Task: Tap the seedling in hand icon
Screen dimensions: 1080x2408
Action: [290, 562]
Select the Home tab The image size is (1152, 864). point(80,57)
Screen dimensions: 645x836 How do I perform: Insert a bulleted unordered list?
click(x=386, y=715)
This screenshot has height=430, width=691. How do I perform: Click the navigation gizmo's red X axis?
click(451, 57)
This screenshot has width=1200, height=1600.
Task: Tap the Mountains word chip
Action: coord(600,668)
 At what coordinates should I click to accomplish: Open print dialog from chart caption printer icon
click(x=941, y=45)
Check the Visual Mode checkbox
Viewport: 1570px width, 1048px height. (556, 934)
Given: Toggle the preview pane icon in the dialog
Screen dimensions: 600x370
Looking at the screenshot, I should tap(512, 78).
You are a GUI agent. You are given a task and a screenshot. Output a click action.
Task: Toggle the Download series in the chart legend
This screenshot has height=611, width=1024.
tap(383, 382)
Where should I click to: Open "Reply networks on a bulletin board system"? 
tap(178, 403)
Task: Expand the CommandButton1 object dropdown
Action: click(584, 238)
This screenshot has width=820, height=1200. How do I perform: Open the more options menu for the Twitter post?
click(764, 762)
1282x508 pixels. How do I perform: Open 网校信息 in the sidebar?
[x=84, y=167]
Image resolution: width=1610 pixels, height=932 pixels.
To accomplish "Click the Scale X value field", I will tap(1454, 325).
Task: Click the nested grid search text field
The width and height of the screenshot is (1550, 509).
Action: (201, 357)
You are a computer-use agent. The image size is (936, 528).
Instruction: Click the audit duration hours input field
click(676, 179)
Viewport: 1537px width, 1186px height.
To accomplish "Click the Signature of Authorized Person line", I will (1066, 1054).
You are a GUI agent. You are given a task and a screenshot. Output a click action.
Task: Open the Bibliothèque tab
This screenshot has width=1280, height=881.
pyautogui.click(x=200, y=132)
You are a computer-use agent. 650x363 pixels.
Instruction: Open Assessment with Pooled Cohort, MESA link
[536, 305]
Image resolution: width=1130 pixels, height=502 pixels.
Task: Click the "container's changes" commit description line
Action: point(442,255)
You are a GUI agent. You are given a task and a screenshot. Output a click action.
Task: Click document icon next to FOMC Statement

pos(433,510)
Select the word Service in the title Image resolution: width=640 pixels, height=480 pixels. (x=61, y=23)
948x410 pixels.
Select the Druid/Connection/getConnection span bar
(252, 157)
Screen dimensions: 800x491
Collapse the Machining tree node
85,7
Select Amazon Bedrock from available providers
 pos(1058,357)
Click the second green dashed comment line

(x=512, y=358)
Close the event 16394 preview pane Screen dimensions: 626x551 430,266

_What you need to do_
Give the number of lines above that include "size". Write nothing else.

_Answer area_
2